### Extract to read:
The thoracic region of musculature will be the focus of this next group of exercises.  Under ideal circumstances the thoracic region will usually be in an upright, extended position.  This region of the body is  directly responsible for maintaining the structural integrity of the upper body.  It will be the point at which the diaphragm will leverage itself from in order to expand the ribcage,  which enables the lunges to take in sufficient amounts of air.  The thoracic spine has direct influence on glenohumeral function as it will lay the ground work for effective scapular function.  It is indicative by  the amount of influential properties this muscle carries that the development in this region cannot be overemphasized.  

As important as the thoracic spine is in terms of biomechanical functionality, it is easily the most difficult area to get a functional recruitment from.  For us to get re-acquainted with  our thoracic spine and get it functioning optimally, it will take a precise concentrated effort from all 3 pillars working simultaneously.  Like the Gluteus Maximus,  tension will be the ultimate guide in letting us know whether we are executing thoracic functionality effectively or not.

### Tasks to perform:
a – In the passage on the thoracic region, what will be the ultimate guide for telling whether thoracic functionality is being executed effectively?
b – Please return the part of the passage on the thoracic region that opens with the words containing "The thoracic region of" and closes with "cannot be overemphasized.".

### Stored data entries:
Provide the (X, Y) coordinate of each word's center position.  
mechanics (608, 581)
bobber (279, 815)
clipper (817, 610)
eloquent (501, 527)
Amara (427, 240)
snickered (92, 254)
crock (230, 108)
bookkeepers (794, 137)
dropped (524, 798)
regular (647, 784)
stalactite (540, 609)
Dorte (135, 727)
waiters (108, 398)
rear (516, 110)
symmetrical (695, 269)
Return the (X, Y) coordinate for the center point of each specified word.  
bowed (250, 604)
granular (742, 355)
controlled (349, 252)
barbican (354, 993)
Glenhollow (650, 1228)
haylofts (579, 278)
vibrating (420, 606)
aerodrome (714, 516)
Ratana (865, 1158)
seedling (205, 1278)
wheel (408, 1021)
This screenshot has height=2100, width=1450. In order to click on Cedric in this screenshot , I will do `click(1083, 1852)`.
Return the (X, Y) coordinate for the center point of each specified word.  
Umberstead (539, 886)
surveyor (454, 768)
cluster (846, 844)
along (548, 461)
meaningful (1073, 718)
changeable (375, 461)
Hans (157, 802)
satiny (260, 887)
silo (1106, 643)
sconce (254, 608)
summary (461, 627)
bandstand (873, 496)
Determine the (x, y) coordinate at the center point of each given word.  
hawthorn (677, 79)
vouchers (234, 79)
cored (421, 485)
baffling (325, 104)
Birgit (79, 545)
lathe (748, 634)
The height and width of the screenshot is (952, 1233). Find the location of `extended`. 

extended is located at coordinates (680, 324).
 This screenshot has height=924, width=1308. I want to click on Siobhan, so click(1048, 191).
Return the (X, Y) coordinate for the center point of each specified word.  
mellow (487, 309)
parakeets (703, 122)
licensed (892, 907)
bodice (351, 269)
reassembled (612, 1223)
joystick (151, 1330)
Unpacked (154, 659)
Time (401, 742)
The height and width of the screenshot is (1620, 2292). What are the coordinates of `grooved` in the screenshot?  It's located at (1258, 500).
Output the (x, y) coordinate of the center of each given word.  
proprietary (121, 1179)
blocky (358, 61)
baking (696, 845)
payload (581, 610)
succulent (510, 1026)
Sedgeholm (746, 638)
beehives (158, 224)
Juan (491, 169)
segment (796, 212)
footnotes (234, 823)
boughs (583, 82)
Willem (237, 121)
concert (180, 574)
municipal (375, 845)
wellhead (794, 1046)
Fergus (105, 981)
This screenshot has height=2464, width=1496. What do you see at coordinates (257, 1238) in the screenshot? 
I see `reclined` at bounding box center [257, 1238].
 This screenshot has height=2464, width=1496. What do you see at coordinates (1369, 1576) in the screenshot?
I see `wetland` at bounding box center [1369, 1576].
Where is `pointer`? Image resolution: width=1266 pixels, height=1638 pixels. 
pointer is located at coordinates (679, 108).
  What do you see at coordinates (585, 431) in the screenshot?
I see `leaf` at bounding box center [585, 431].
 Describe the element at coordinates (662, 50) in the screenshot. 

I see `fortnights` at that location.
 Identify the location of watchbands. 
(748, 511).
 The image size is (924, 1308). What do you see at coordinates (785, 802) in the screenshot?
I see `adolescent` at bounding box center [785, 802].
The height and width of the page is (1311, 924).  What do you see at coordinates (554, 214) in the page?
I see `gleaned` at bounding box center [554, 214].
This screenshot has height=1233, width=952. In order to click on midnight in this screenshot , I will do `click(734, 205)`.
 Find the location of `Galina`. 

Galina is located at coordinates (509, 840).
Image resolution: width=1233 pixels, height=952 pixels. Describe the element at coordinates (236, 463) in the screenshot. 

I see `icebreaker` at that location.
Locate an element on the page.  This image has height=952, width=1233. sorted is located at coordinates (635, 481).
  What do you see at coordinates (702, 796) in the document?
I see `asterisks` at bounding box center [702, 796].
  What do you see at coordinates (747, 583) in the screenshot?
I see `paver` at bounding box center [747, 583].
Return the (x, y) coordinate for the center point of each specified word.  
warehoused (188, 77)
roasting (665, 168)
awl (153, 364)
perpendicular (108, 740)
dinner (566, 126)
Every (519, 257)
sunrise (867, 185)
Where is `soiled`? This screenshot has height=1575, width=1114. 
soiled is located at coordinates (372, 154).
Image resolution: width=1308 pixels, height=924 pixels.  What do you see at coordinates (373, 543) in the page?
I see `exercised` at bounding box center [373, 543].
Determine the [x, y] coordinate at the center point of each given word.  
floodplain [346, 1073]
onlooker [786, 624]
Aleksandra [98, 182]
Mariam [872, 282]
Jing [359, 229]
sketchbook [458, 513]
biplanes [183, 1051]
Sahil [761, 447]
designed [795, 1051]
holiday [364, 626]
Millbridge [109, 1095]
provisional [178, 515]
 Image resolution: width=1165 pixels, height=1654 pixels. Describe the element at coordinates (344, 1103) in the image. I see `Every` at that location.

### Replies:
a – Tension

b –
The thoracic region of musculature will be the focus of this next group of exercises.  Under ideal circumstances the thoracic region will usually be in an upright, extended position.  This region of the body is  directly responsible for maintaining the structural integrity of the upper body.  It will be the point at which the diaphragm will leverage itself from in order to expand the ribcage,  which enables the lunges to take in sufficient amounts of air.  The thoracic spine has direct influence on glenohumeral function as it will lay the ground work for effective scapular function.  It is indicative by  the amount of influential properties this muscle carries that the development in this region cannot be overemphasized.